After the spanking, two of the friends ran over to the next door neighbor's house and called the police. Penelope was crying when the police came. They took her to the police station and to Kapiolani Hospital. She did not need any medication and there was no bleeding.
The police officer testified that at 6:00 p.m., he checked Penelope's legs and parts of her body for injuries. He found some reddish, welt-type, raised skin above Penelope's knee joints. The raised skin area was about three to three and a half inches wide and about four and a half to five inches long. The raised skin covered the front part of the knee and slightly wrapped around the leg. The injuries at the time of the inspection were turning from red to darker grey or blue.
Appellant relies upon HRS § 703-309 which provides in part as follows:
The use of force upon or toward the person of another is justifiable under the following circumstances:
(1) The actor is the parent or guardian or other person similarly responsible for the general care and supervision of a minor, or a person acting at the request of such parent, guardian, or other responsible person, and:
(a) The force is used for the purpose of safeguarding or promoting the welfare of the minor, including the prevention or punishment of his misconduct; and
(b) The force used is not designed to cause or known to create a substantial risk of causing death, serious bodily injury, disfigurement, extreme pain or mental distress, or gross degradation.
Appellant argues that his use of the belt on Penelope, and his cutting of her hair at shoulder length, were not actions proscribed by HRS § 703-309(1)(b). The trial court found that the hair cutting was not gross degradation, and we agree.
The trial judge however found appellant guilty of causing "extreme pain" to Penelope and so convicted him of the crime charged. We disagree and reverse.
Extreme pain is not defined in the statute. To determine its meaning therefor we must look to the other results arising from the use of force by a parent against a child which are forbidden by the statute. They are death, serious bodily injury, disfigurement, extreme mental distress and gross degradation.
HRS § 1-15(1) provides:
Where the words of a law are ambiguous:
(1) The meaning of the ambiguous words may be sought by examining the context, with which the ambiguous words, phrases, and sentences may be compared, in order to ascertain their true meaning.

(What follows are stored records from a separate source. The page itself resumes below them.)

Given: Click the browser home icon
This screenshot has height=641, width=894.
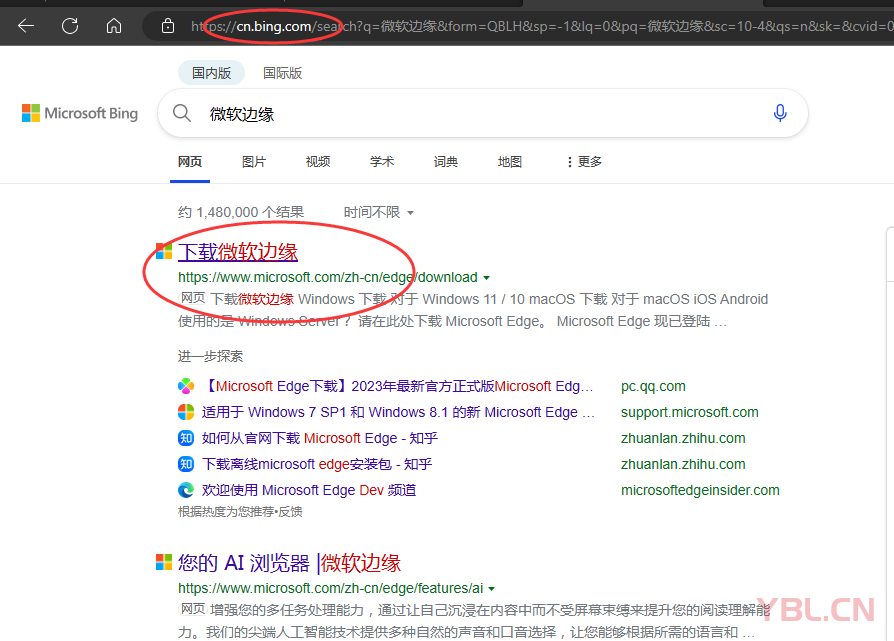Looking at the screenshot, I should pos(113,27).
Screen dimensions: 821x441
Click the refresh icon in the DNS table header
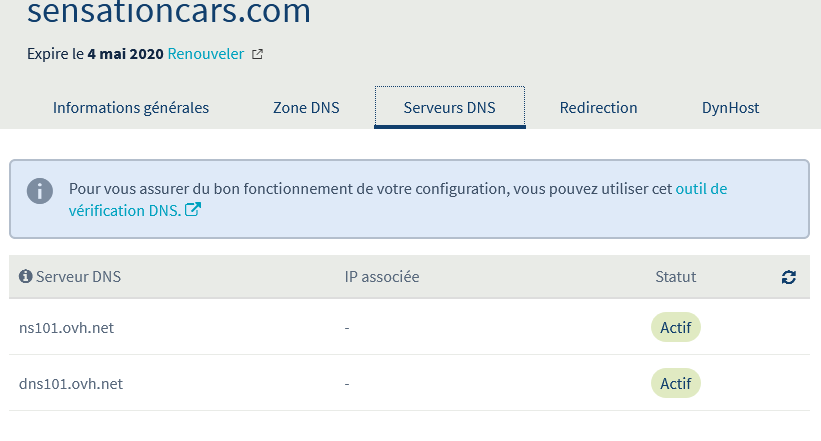789,277
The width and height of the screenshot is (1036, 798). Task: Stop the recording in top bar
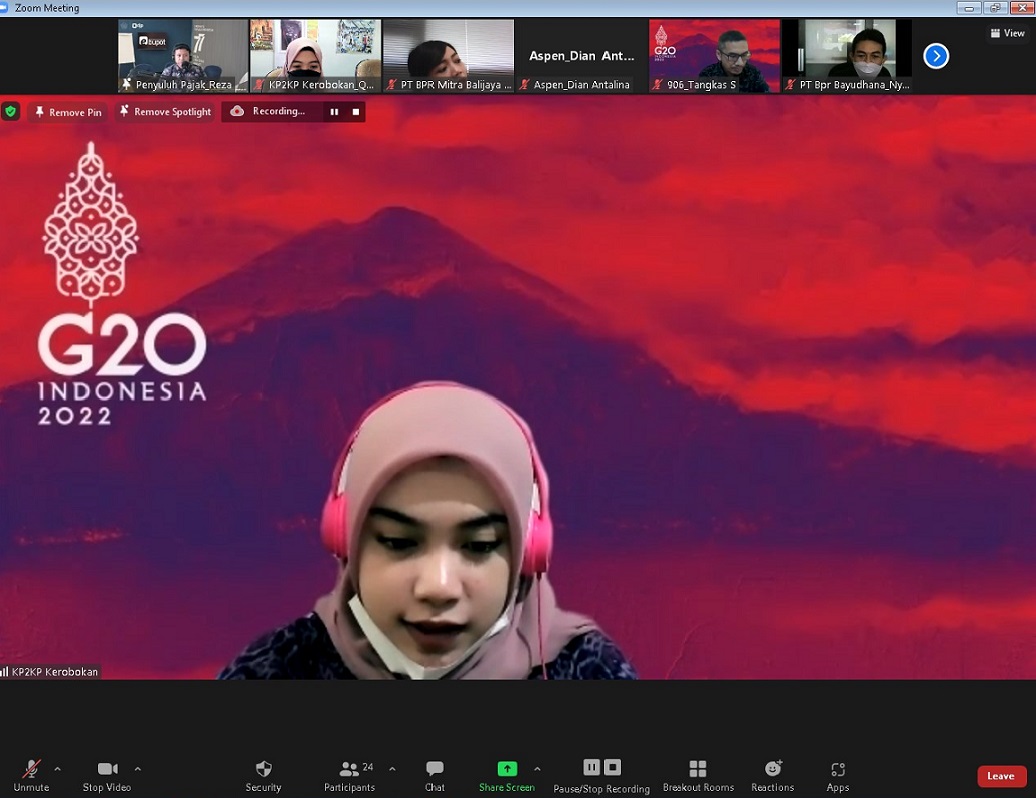355,112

This is but a statutory rephrasing of the ancient canon of construction, noscitur a sociis, which has guided this court in construing statutes in the past. See In re Pacific Marine Supply Co., 55 Haw. 572, 524 P. 890 (1974); Advertiser Publishing Co. v. Fase, 43 Haw. 154 (1959). As Justice Stainback aptly put it in Fase:
There is a rule of construction embodying the words noscitur a sociis which may be freely translated as "words of a feather flock together," that is, the meaning of a word is to be judged by the company it keeps.

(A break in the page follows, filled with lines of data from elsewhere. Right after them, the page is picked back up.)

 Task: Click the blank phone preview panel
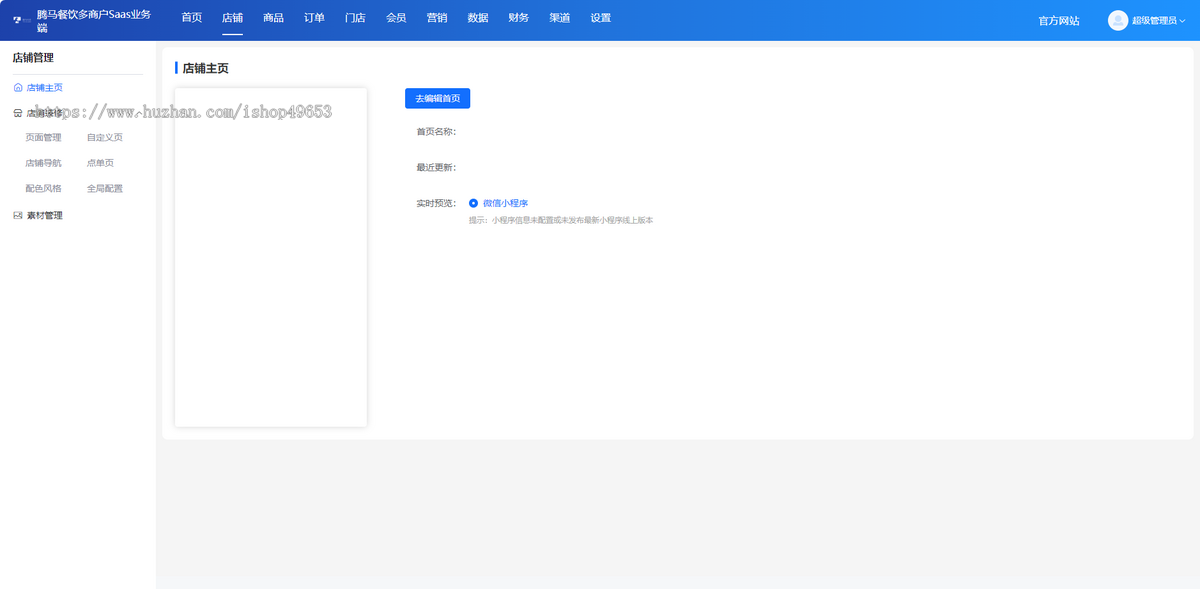pos(271,257)
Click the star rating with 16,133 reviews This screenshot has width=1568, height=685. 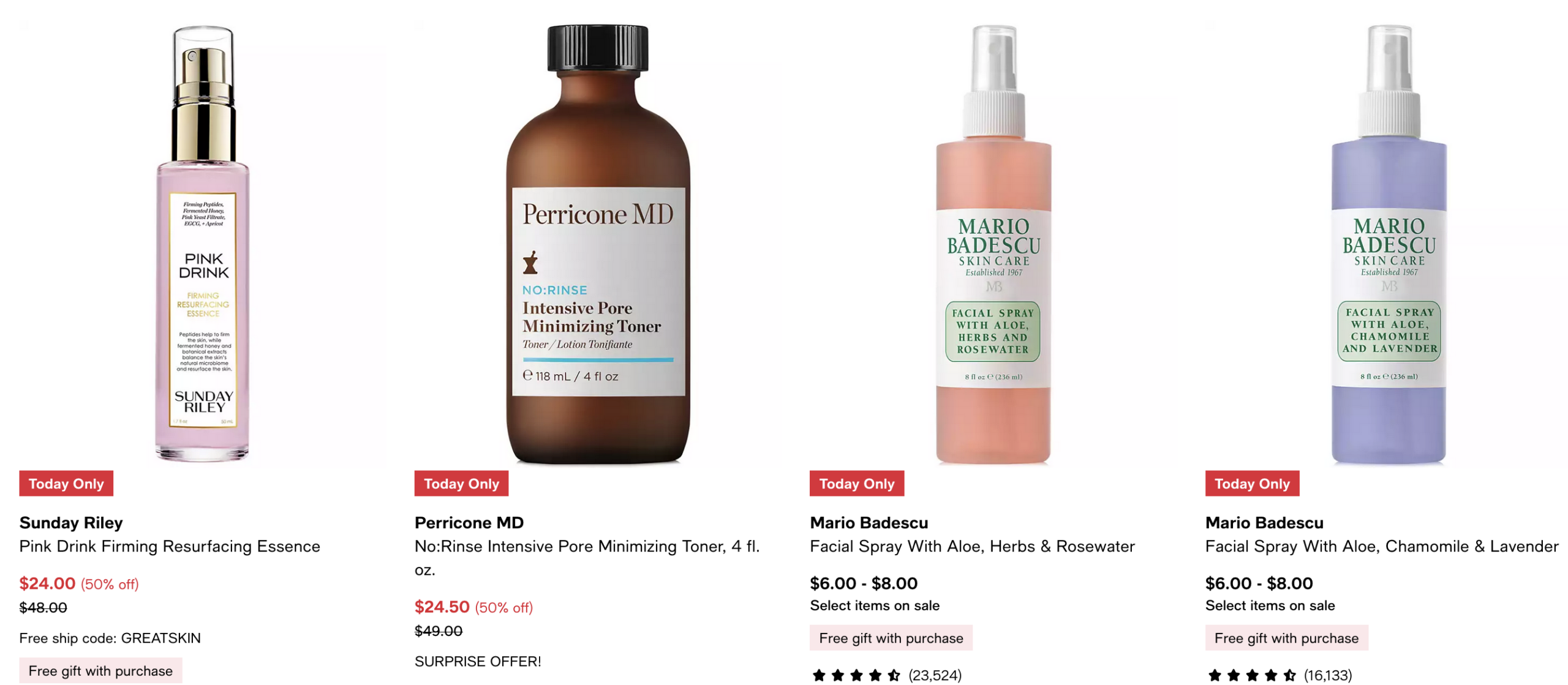pyautogui.click(x=1279, y=675)
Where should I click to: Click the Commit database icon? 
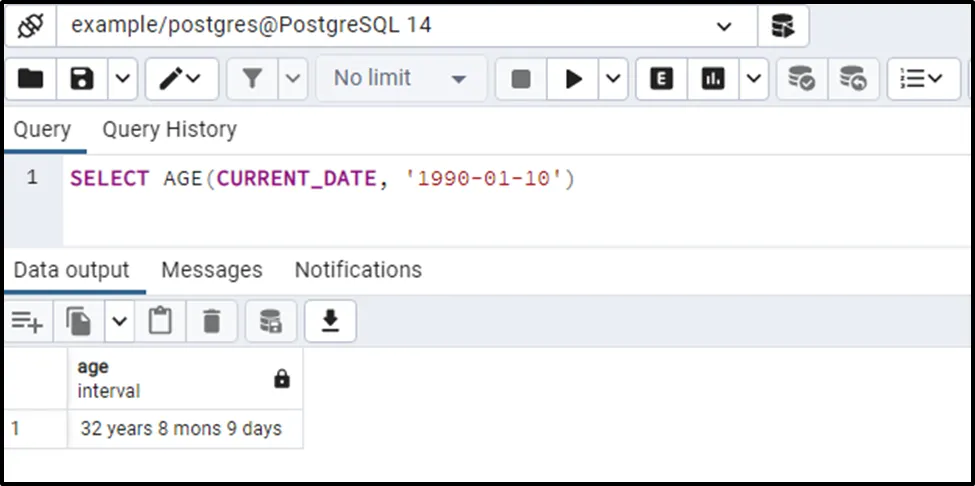(801, 79)
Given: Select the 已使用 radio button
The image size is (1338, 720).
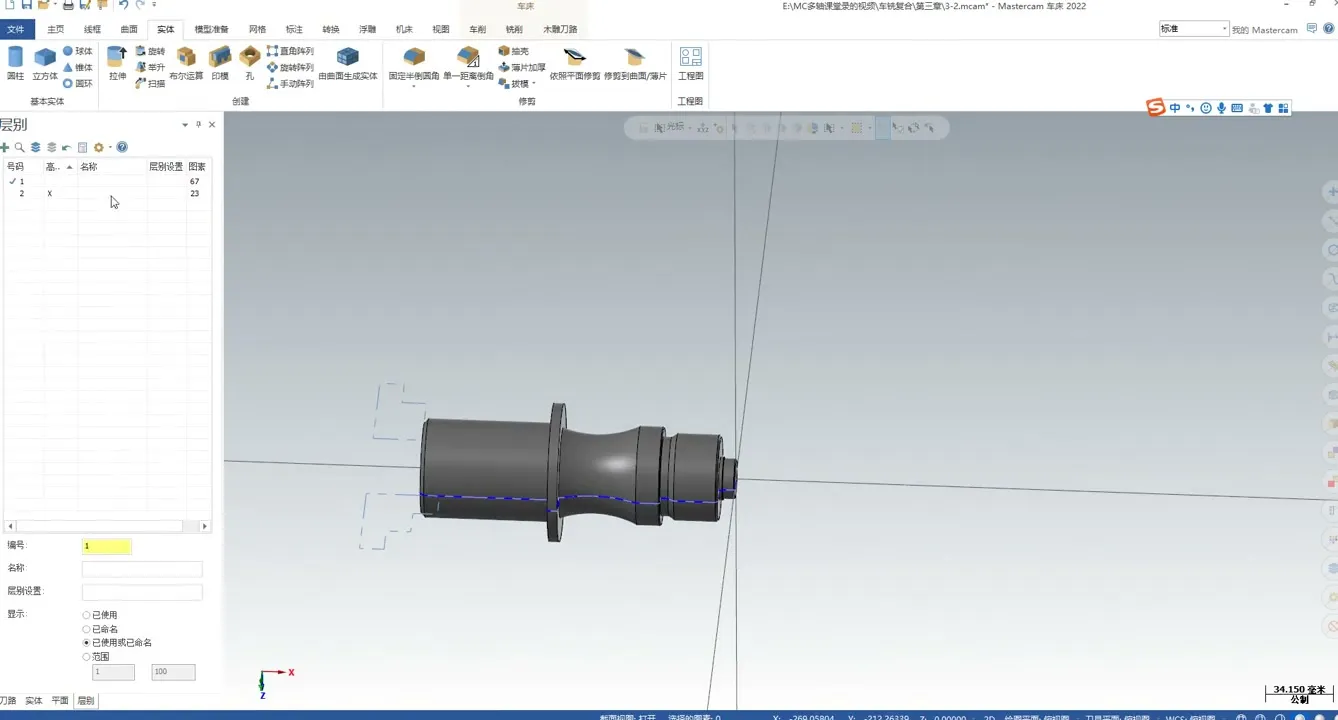Looking at the screenshot, I should 87,615.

Given the facts here, viewed in the light most favorable to the State, the pain inflicted upon Penelope by her father in the course of the incident in question, does not come, in degree, anywhere near death, serious bodily injury, disfigurement, extreme mental distress or gross degradation. It therefore was not, as a matter of law, serious pain. Appellant's conduct in the incident in question therefore was justified under HRS § 703-309(1)(a) and (b), and consequently was not a violation of HRS § 709-906.
The judgment below is reversed. Reversed.